There had been trouble with the Italian river crossings, which with winter weather had caused some hold ups. We had tried frogmen in the water and Jerry had his own frogmen, which lead to fighting under the water. Bailey bridges were out. As soon as you started another Bailey, they turned everything they had on it. Eventually it came about that somewhere or other Kenny Wray, a very fine Officer in charge of the Engineers had seen the remains of a cableway, used by the Germans to pull a Howitzer to the top of a high mountain point.

So encouraged by Kenny Wray, we turned to this idea of the Aerial cable-way, with orders to start work in our mobile works to evolve an effective cable-way system. It had to be simple, quick and easy to erect. The theory eventually boiled down to the idea of a gravity run cableway, with a high mast on our riverbank. On the enemy bank of the river would be a shorter mast, so that the load would be carried down hill. These masts had to be made up from smaller sections, which could be erected or taken down very easily. They were to be supported by guy ropes, which were attached to the masts by a very clever design. Hammers and mallets were bound with hessian, to try and silence the noise made when the spikes were hammered in. The main purpose of the cable-way was to carry Jeeps, 6-pound anti-tank guns and ammunition across the river. It eventually finished up bringing back the wounded.

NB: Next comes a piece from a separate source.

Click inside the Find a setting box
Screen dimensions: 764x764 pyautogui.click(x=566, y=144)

We designed and built a carriage-way, consisting of a three quarter inch diameter running rope and a half-inch winding rope. We soon had problems with the design, in that when you came to pick up a gun or Jeep. The brake system would not hold on to this one running rope and it tended to creep. Eventually after playing around with this, they said it’s the best we can do and they decided to test it.

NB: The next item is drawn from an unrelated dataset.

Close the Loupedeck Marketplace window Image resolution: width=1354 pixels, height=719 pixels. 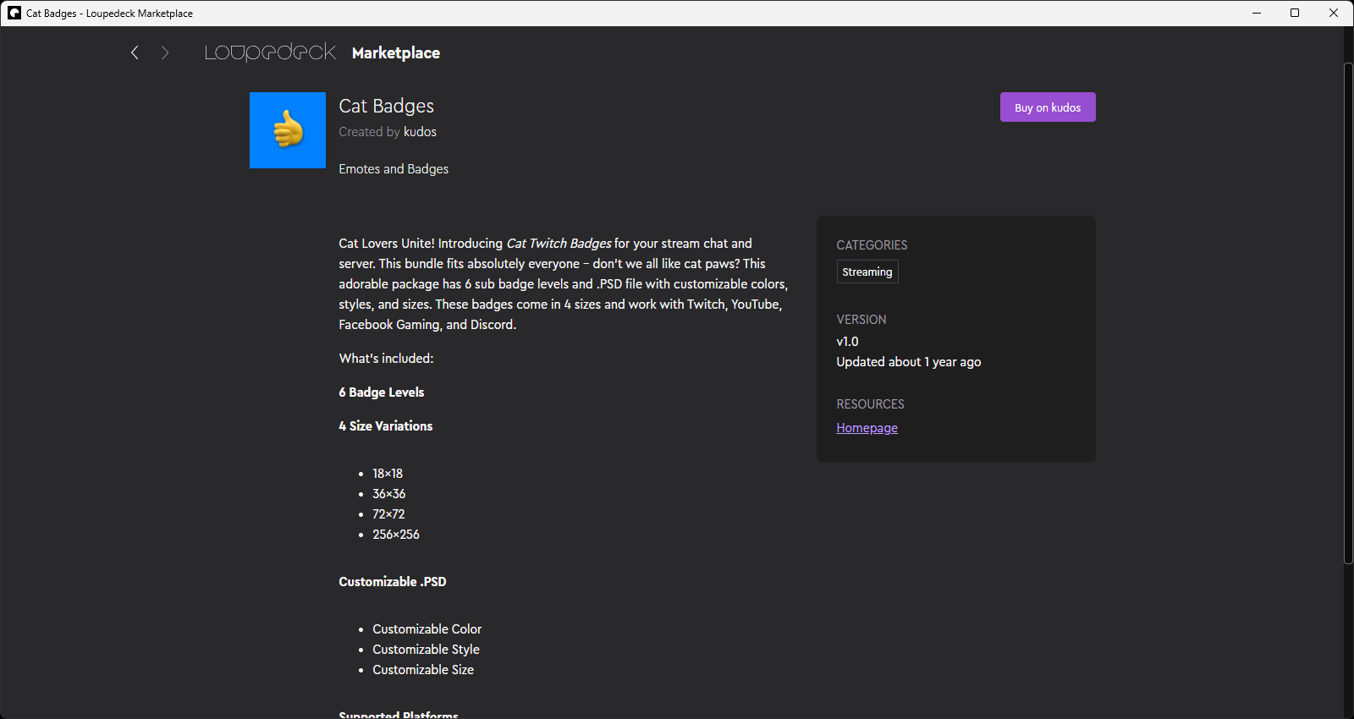tap(1334, 13)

In a clearing amongst the Olive trees at a place called Vasto, they erected these masts and put up the cables. Kenny Wray came out of his little hut, which was his Headquarter overlooking the Adriatic, to see the demonstration. Once the demonstration got going to the stage of trying to pick-up a gun, they started to have difficulties. Another very fine Officer called James McLaughlin. He did something quite extraordinary while this was going on. The gun kept jumping and sliding down the rope a bit at a time as they lifted it. It could not be held stationary during the lifting process. Eventually they managed with great difficulty to raise the gun and its supporting cable entered into the retaining claws, which held it. For some reason James walked out and stood underneath. He looked up just at that moment the dog clamp let-go on the guy ropes and down this lot came. It must have bent his head forward, as this gun had just 8 inches of clearance under the axle and with mud on the ground. You can imagine what it did to him. The men rushed in, took hold of one side of the gun and threw it over, grabbed a piece of corrugated iron, and laid this chap out on it. As he was straightened out, he let out the most shocking scream and that was that. Kenny Wray turned a dirty colour white and said to his driver, “take me back” and with that away he went. Well, we planted James under the Olive trees and then the job just stood.

Everybody was disillusioned with this and it was forgotten more or less. It was about a month after the tragedy. I was having a shave using a little mirror in the fork of an Olive tree, just outside our dugout and I could see the remains of the stores that had been used, including the gun still in the mud in the valley below. I suddenly had an idea and said to my friend and half-section, a chap called Thomas Sidney Thomas. “You know Sid, these boys have been barking up the wrong tree, this can be done all right”. He replied, “Well why do you want to worry about it. It probably would never be developed into anything anyway, its just one of these mad Army ideas. We will have to get Jerry to show us how to do it”. Anyway I decided to follow up this idea of mine and I used to sit in the dugout at night, with my improvised oil lamp. I drew various sketches and eventually made a full sized drawing, which could be read intelligently. I got this chap Thomas, a mechanically minded fellow, who had been working in the Rand Gold mines on the winding side of things, to check out my drawings as I went along. After trying various ideas, I came up with one, the cleverest part of which was an inverted L slot, with a sliding face on the outside cheeks of the carrier, which by means of a brake lever, could be used to lock this. We found that by this means you would be able to lift the load, run it across on gravity and the brake would not come on until the brake lever was pulled, by means of a little light wire rope that had a handle on it and hung down from the brake lever. It progressed well and I eventually evolved a braking system that would clamp onto the top running rope. The actual rope that carried the weight. However there could be a problem with this design, in that it could cut the rope right through with the bite of the brake. Technically speaking the situation was that the load was designed to operate on the brake and therefore the effect on the brake would be proportionate to the load. If this load exceeded a certain point, it could damage the rope though we reckoned that up to 3000 pounds would probably be all right. There was only one way to find this out and that was another test.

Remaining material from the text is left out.